Understanding sampling distributions
Let us first assume that we have access to a population that has a normal distribution. Imagine you take a sample of say size 10. You can calculate various descriptive statistics for this sample such mean , sd , median or variance etc. The sample size is 10 and number of samples is 1.
Now if you take 20 such samples each of sample size 10 as above , we can calculate the descriptive statistics like mean , median etc as we did for the first sample above . Say we calculate the mean alone . So we now have the means of 20 samples , each of which have a sample size of 10. Please do not confuse the sample size [ here 10] with number of samples [ here 20 at present]
If we plot the means of the 20 samples , we have what is called a sampling distribution. This is a theoretical distribution in which the number of samples can be imagined to extend from 20 in our case above to infinity.
There are several important features of a sampling distribution.
As the number of samples increases from 20 to infinity the sampling distribution will approximate the normal curve. This is not surprizing as in our case we have been sampling from a population with a normal distribution. What is interesting is that even if the population is not a normal distribution as the sample size approximates infinity , the sampling distribution will approximate a normal distribution. This behaviour of the sampling distribution is called Central Limit Theorem and is the fundamental idea in statistics.
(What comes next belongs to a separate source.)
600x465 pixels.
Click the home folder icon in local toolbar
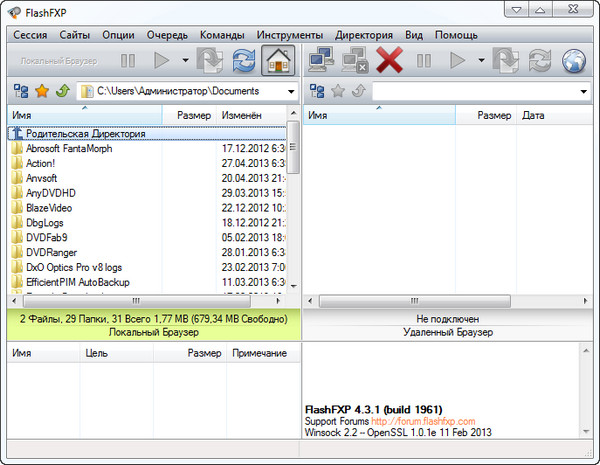pos(279,61)
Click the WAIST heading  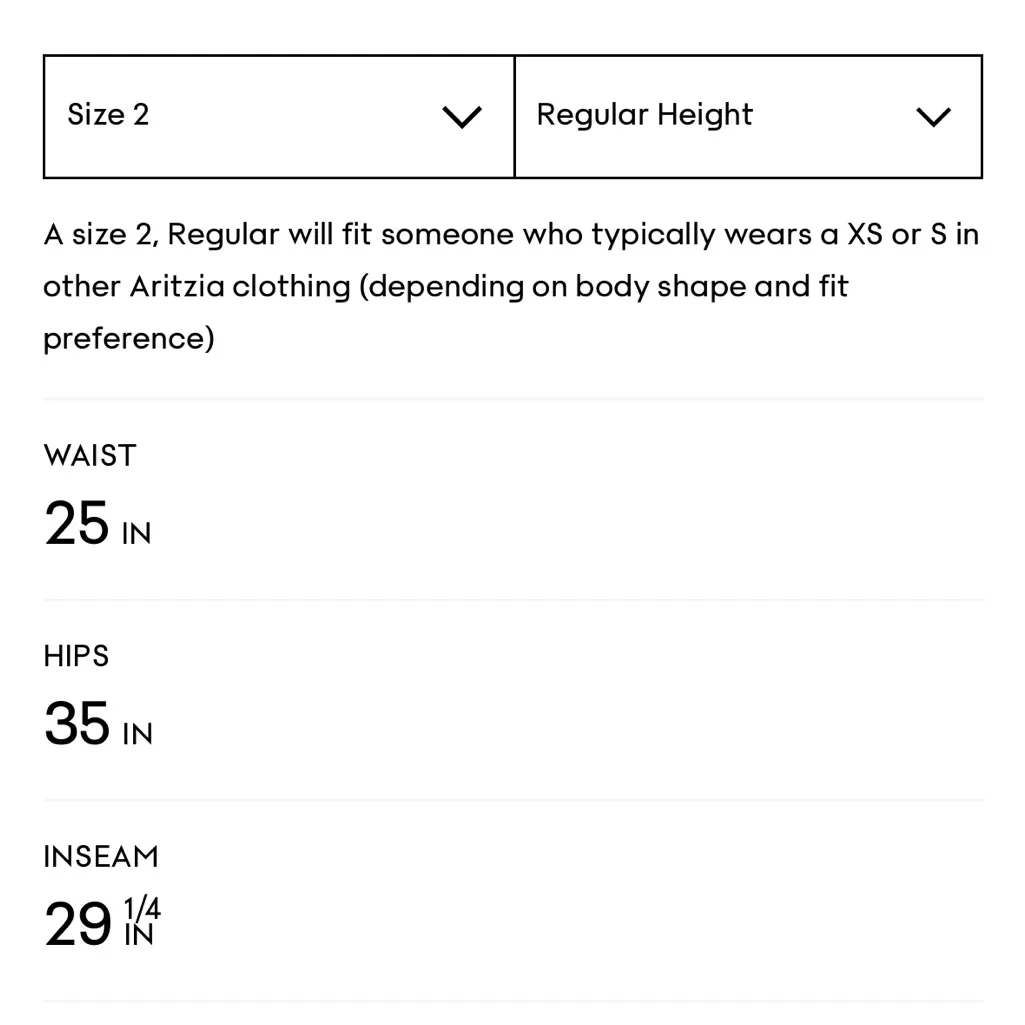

Any statistic of the sample can have its sampling distribution. The above description is sampling distribution of the mean, we can similarly have sampling distribution of the median, sampling distribution of the sd etc. The mean being the most mathematically malleable statistic it is usually used.
There are several derivations from the sampling distribution that is used for statistical testing , but let us now stop and understand better the behavior of the sampling distribution.
From the above discussion we can identify several variable components:
The size of the sample. here 10 . but it could be any practical number .
Number of samples. we began with one , then increased to 20 and theoretical can be extended to infinity .
The particular statistic computed from the sample: we computed the mean , but we could use the median etc.
The distribution of the population: here we assumed to know it is a normal distribution , but we have stated as the central limit theorem that it is immaterial what the population distribution is , the sampling distribution will always approximate the normal distribution as the number of samples increases.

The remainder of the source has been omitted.